§ TEXT SHOWN

★ ★ ★

STATEMENT REGARDING FEDERALLY SPONSORED RESEARCH

Not applicable.

BACKGROUND OF THE INVENTION

The present disclosure generally relates to systems and methods for interacting with a mobile device. More specifically, the disclosure relates to a system and method that allows a user to point to an object in the real world and have that object recognized on the mobile device for interactive purposes.
Pointing with one's finger is a natural and rapid way to denote an area or object of interest. It is routinely used in human-human interaction to increase both the speed and accuracy of communication, but it is rarely utilized in human-computer interactions. In prior works that have utilized human pointing interactions, systems are either room-scale fixed setups (e.g., “Put that There”, in which a graphical interface is overlaid on a large format video display) or virtual/augmented reality experiences. Underexplored, however, is incorporating finger pointing into conventional smartphone interactions.
Alternatively, there are many of examples of device-augmented pointing devices, such as laser pointers and other handheld electronics. Currently popular devices are virtual reality/augmented reality controllers that allow their users to point in 3D virtual space. Similarly, a mobile phone can be moved until cross-hairs on the screen align with an object of interest. However, none of these devices allow a natural, intuitive form of interaction with a mobile device that natural finger pointing allows.
‘2D pointing’, or direct manipulation of interfaces such as a touchscreen, has also been explored. Often, this type of interaction with a mobile device requires use of an application (i.e. app.) and a plurality of steps performed by the user within the app. to identify the object. For example, a user who wishes to attach a paper receipt to an email reimbursement request must first open the email app. The user then clicks the attachment icon, then clicks the camera icon, then takes a photo of the item of interest, then confirms by pressing “Use Photo”, after which the whole photo is inserted into the email. The interaction takes approximately 11 seconds or longer if the user is not particularly adept at using the small icons and interface on the phone's screen. If the user wished to crop-out surrounding content, multiple additional clicks and swipes would be required. Furthermore, the above interaction sequence takes users away from their application context where the content is desired.
The awkward design of the typical mobile device interaction takes the user away from their application context where the content is desired. Therefore, it would be advantageous to develop a system and method for interacting with a mobile device utilizing finger pointing, closely matching the natural way in which humans already communicate with one another, where such interaction does not require navigating away from the current application and losing important context.

★ ★ ★

§ SUPPLIED MATERIAL

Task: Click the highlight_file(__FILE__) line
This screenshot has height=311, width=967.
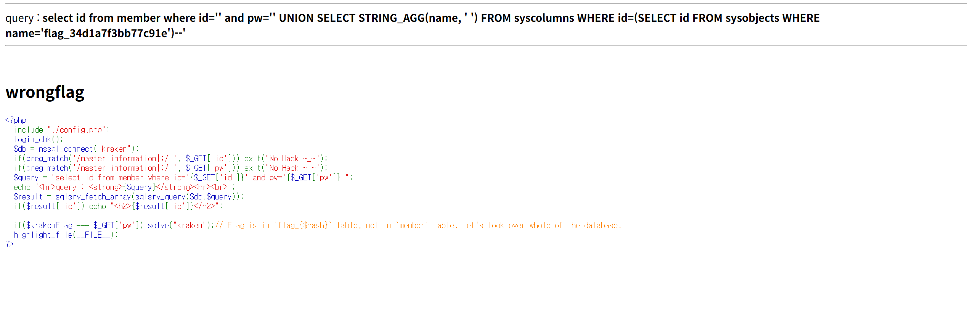Action: (66, 235)
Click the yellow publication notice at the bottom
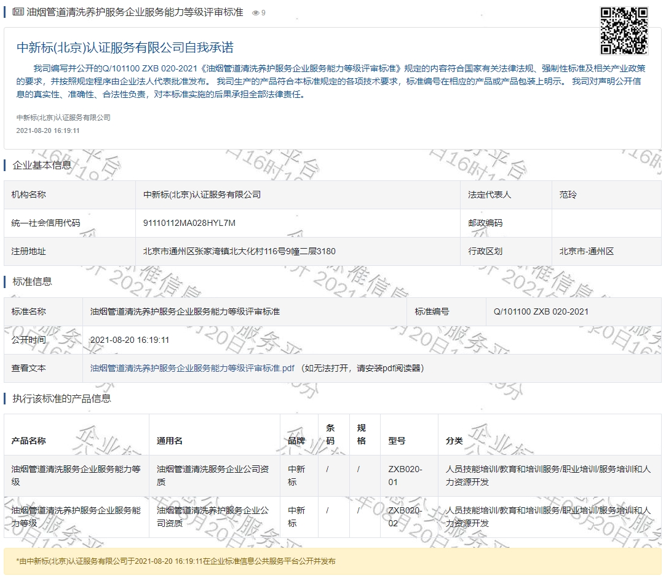The width and height of the screenshot is (666, 578). [332, 561]
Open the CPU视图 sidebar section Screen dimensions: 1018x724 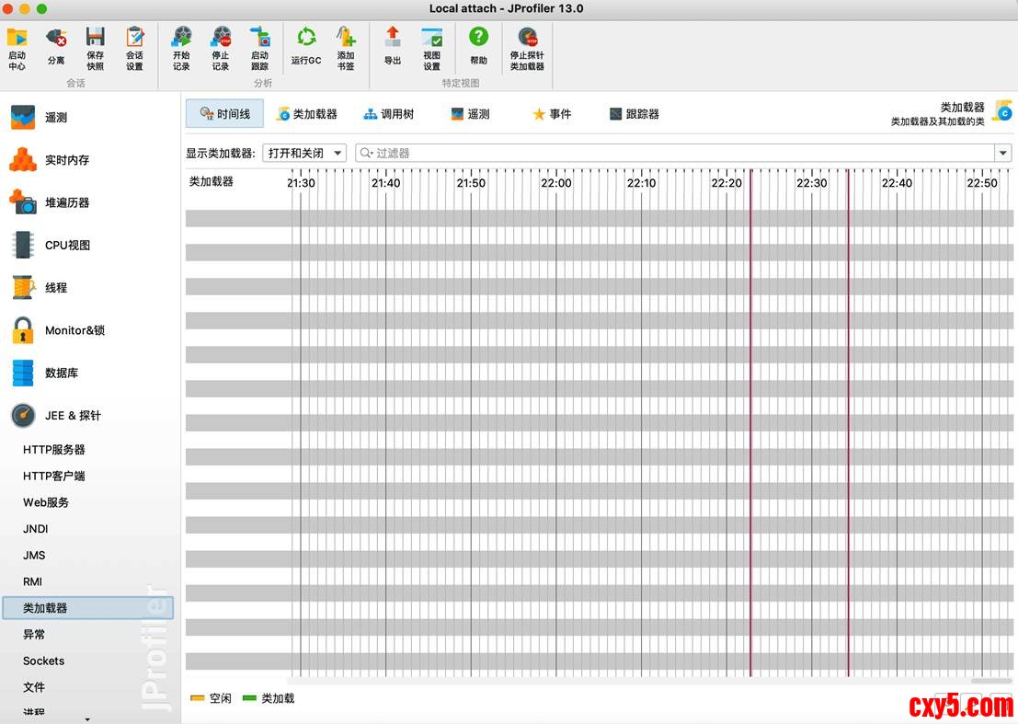click(67, 246)
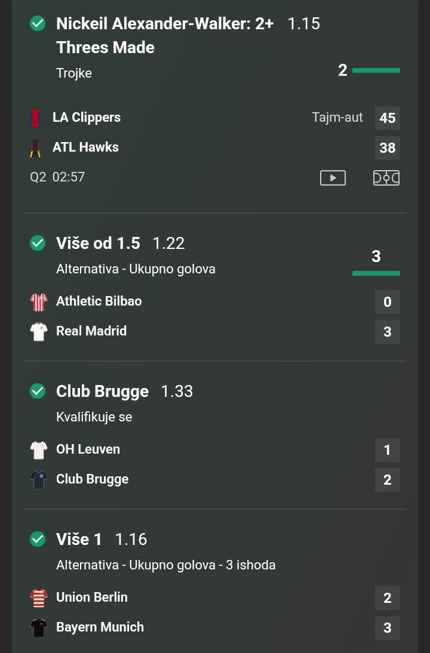The height and width of the screenshot is (653, 430).
Task: Tap the Club Brugge jersey icon
Action: (x=39, y=479)
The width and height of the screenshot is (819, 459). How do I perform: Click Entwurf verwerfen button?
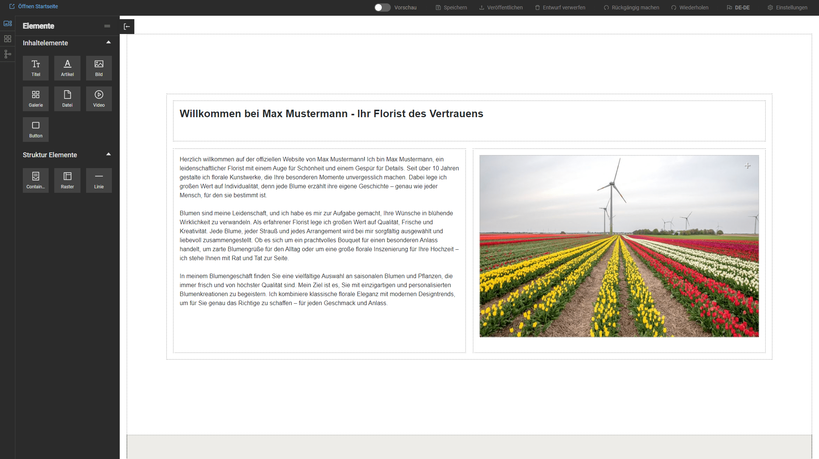[x=560, y=7]
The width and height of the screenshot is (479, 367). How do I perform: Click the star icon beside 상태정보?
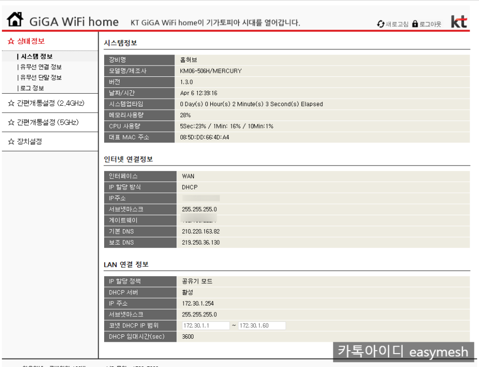point(10,42)
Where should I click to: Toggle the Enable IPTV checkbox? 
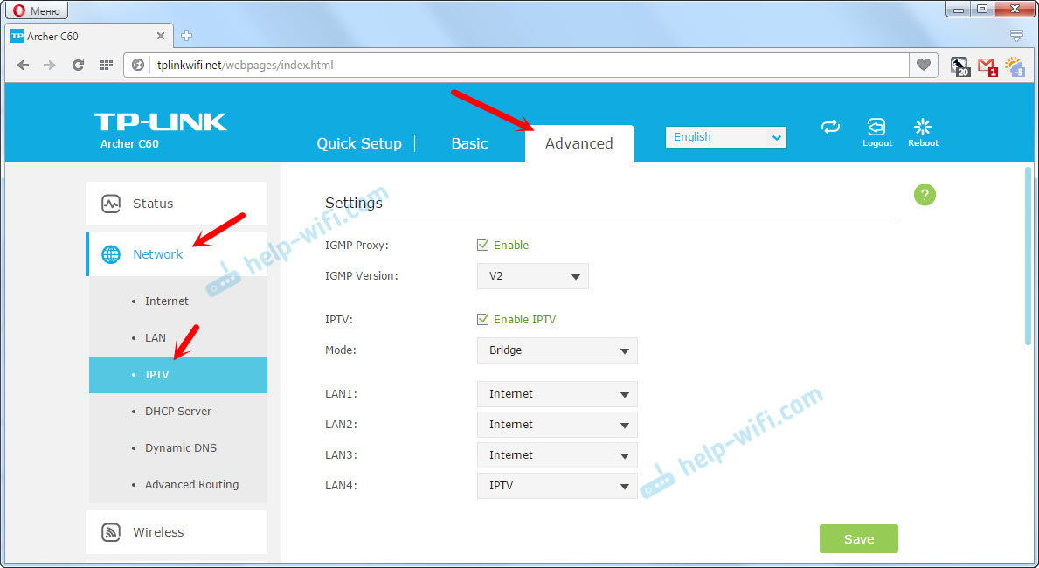click(x=482, y=320)
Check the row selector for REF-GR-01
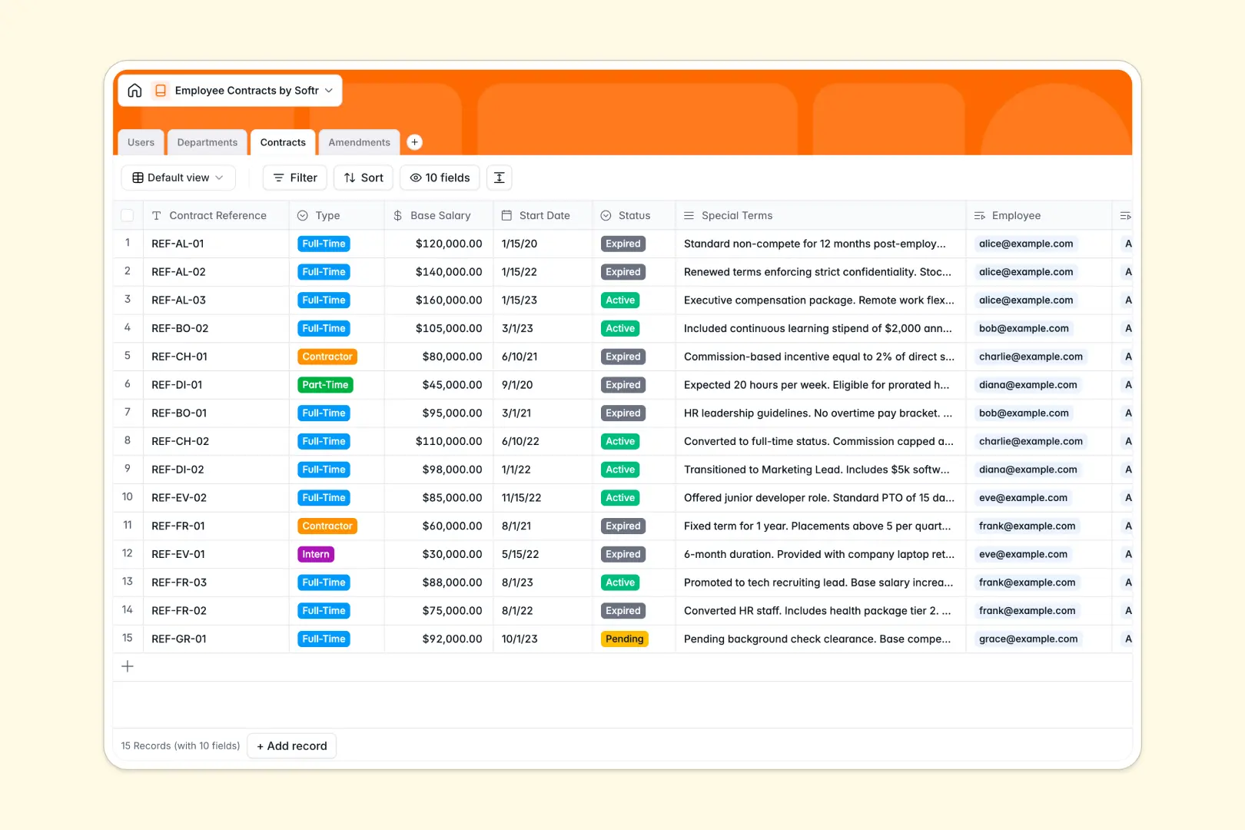 [x=128, y=639]
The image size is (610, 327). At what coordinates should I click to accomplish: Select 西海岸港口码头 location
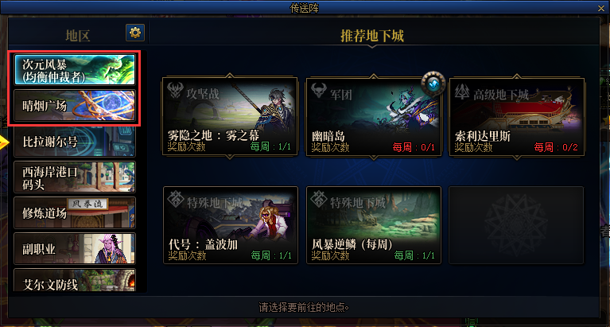pos(75,177)
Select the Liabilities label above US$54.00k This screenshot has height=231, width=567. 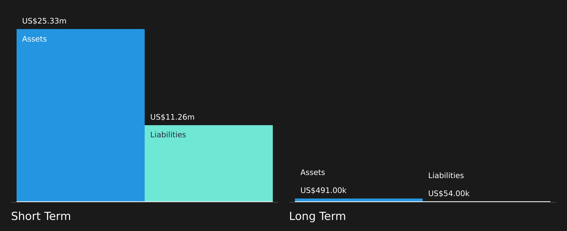pos(446,176)
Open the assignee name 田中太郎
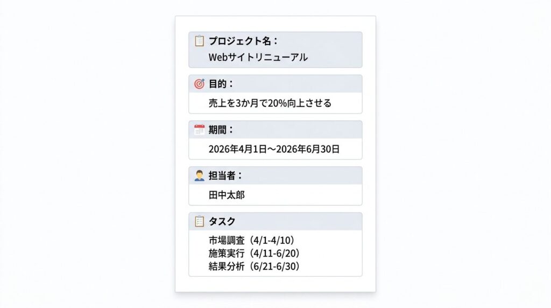 pos(227,195)
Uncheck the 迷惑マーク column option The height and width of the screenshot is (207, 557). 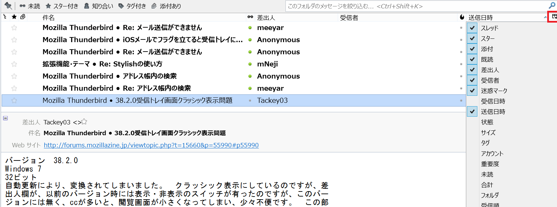tap(472, 91)
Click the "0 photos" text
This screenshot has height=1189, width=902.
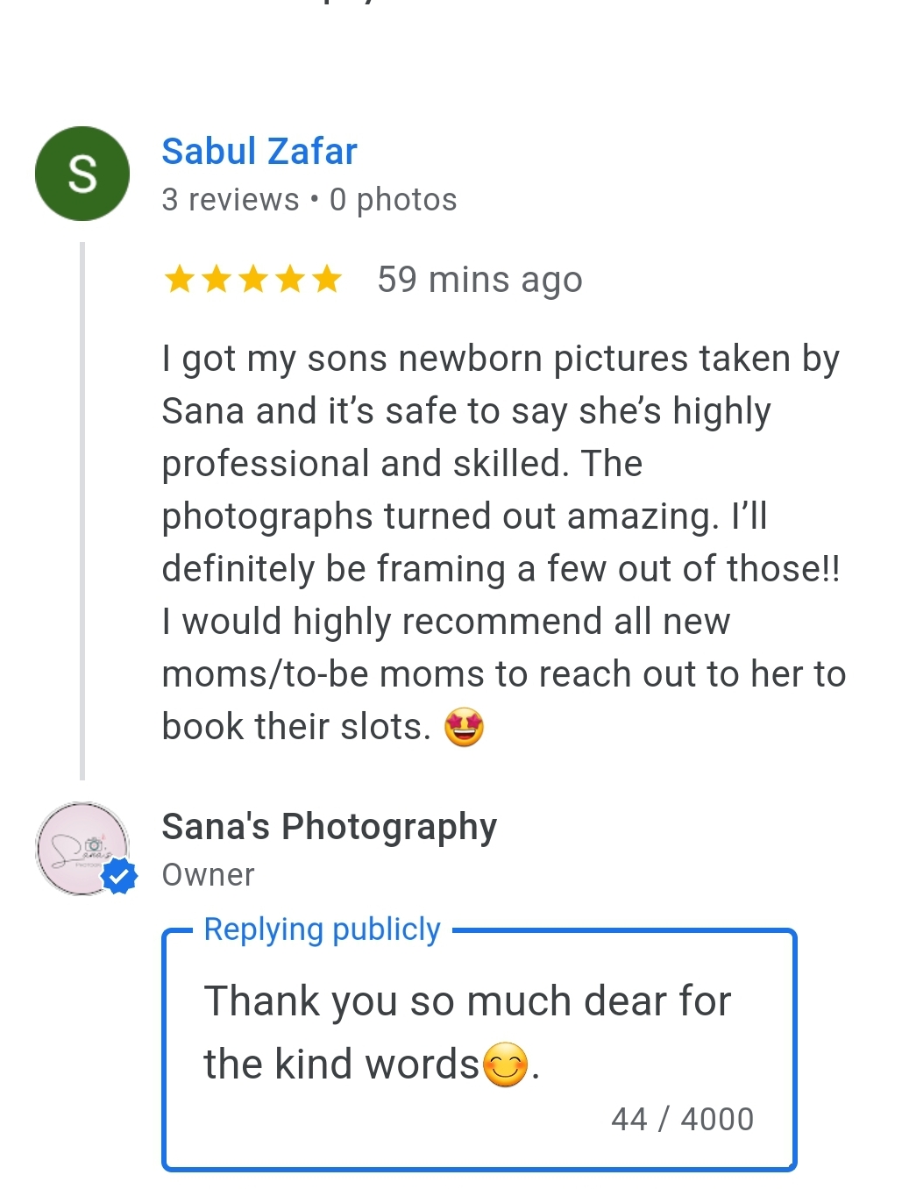pyautogui.click(x=393, y=200)
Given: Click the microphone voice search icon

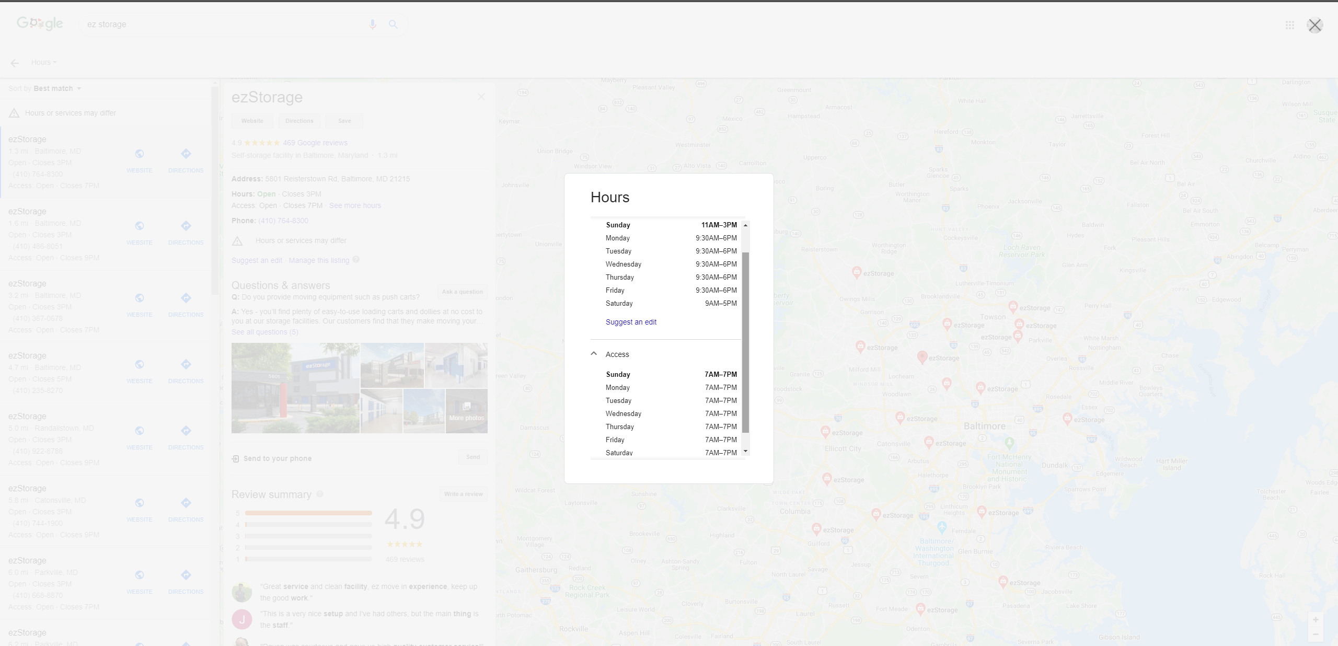Looking at the screenshot, I should (372, 25).
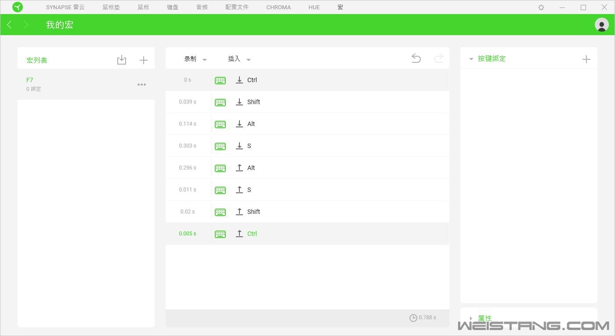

★ ★ ★

§ WORK TO DO
A. Rewrite the finger-pointing background text, beginning at the words "STATEMENT REGARDING FEDERALLY" and stopping after "for interactive purposes.", and swap "mobile device" for "handheld unit" throughout that passage.
B. Count the lines of the records that contain the string "Task", and give only that number.
The text and the records are unrelated material.

§ THE SOLUTIONS
A.
STATEMENT REGARDING FEDERALLY SPONSORED RESEARCH

Not applicable.

BACKGROUND OF THE INVENTION

The present disclosure generally relates to systems and methods for interacting with a handheld unit. More specifically, the disclosure relates to a system and method that allows a user to point to an object in the real world and have that object recognized on the handheld unit for interactive purposes.

B. 2